Check the box next to Calculate trend odds ratios. This is useful for binary or categorical traits.
The Output tab has options to add analyses to the results. Options include outputting residuals, model fitness statistics, and R-square statistics. Conversely, output can be removed, such as only including markers with significant p-values in the results.
For the output in this example, leave the default boxes checked. Feel free to experiment with checking boxes and observing the resulting changes.
In the P-Value Plots tab, keep -log10 as the Conversion for P-Values
For the Multiple Testing Correction option, select FDR.
When performing multiple tests on the same hypothesis, FDR, or false discovery rate, will reduce the number of false positives.
If you desire a p-Value Adjustment, one can be selected on this tab. For this example, no adjustment was made.
Set the Alpha, the level at which a p-value must be for its associated marker to be considered significant, to 0.05.
Run the analysis.
When the analysis finishes running, the results window will appear showing the Summary Chart This tab shows the number of significant markers on each chromosome.
Each of these chromosomes can be inspected individually by selecting one from the list under the Tabs heading on the left side of the window. Inspect chromosome 11 further by clicking Chr 11 Results. Click View Tab to add the Chr 11 Results tab to the results window.
Notice the p-values for each marker are plotted by their position on the 11th This information comes from the Annotation Data Set added earlier. Each of the markers that fall above the red dotted line (p = 0.05) are statistically significant.
The Manhattan Plot tab shows a plot of every SNP in the data separated and colored by chromosome number. The y-axis of the Manhattan Plot represents the statistical significance of each marker after the False Discovery Rate correction has been applied.
The last tab is the Volcano Plot Each point on the plot is a single SNP, with the most statistically significant points appearing at the top of the plot. The x-axis shows the fold change for each SNP, with more significant changes appearing at both far sides of the plot.
On the left side of the results window are Drill Down tools for analyzing markers of interest in further detail.
First, to create a subset of data, highlight the points on the plots from any of the results tabs, and then click the Create Subset Genotype and Annotation Data Sets button in the Drill Downs
Note that when points on one plot are highlighted, the same points will automatically be highlighted on the other plots.
Highlight the two points in the volcano plot with the highest y-value, then click the Create Subset Genotype and Annotation Data Sets A new window will appear with three new data sets. One is the genotypic data from those two markers, one is the annotation data for those two markers, and the last is the other marker data that was not highlighted for the subset.

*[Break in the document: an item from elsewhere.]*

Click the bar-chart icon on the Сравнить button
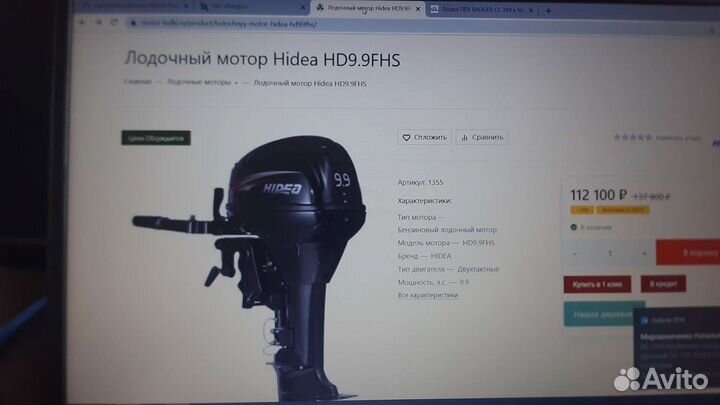The width and height of the screenshot is (720, 405). (465, 137)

Click the Open button next to the Genotype data and the subset will open. Note that this data set only contains two SNPs (SNP_rec_8930 & SNP_rec_15469).
Click the Open button next to the Annotation data and the annotations for the two SNPs will open. We see that both SNPs are located on chromosome 11.

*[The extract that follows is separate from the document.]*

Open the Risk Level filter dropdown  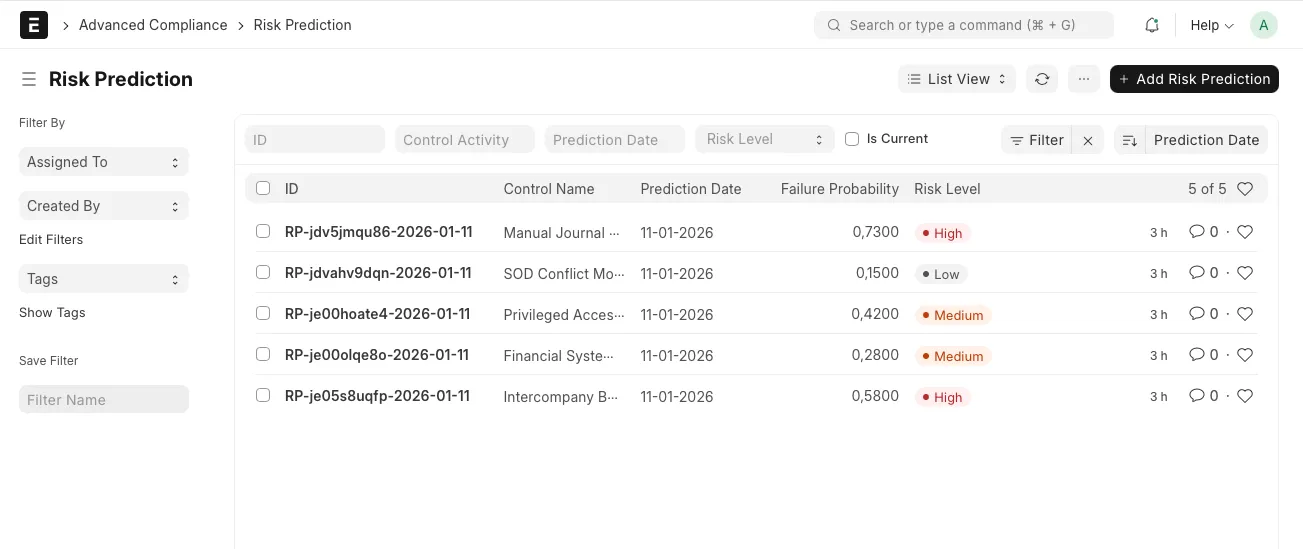764,139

Return to the results window and click the Plot Trait by Genotype for the two previously selected markers.
These plots show the distribution of genotypes for both affected and unaffected individuals for each of the markers of interest. The annotation for each of these markers can be viewed by clicking the arrow next to Annotation Information.

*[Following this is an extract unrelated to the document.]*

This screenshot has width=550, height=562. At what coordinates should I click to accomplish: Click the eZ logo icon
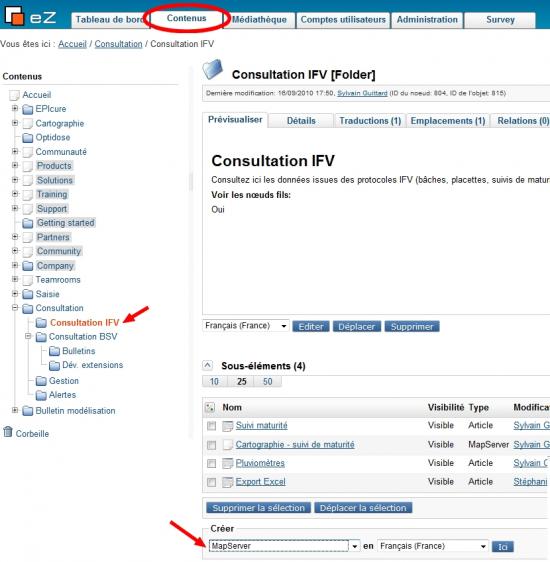coord(14,16)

*Interactive results from this analysis can be found on JMP Public.
JMP Genomics has many GWAS tools for marker-trait association. The SNP-Trait Association tool is a very quick and easy way to identify markers of interest in large data sets. In this guide, we discovered significant markers for a binary (affected or unaffected) trait. Note that the same tool can be used for all kinds of traits of interest including categorical and quantifiable traits.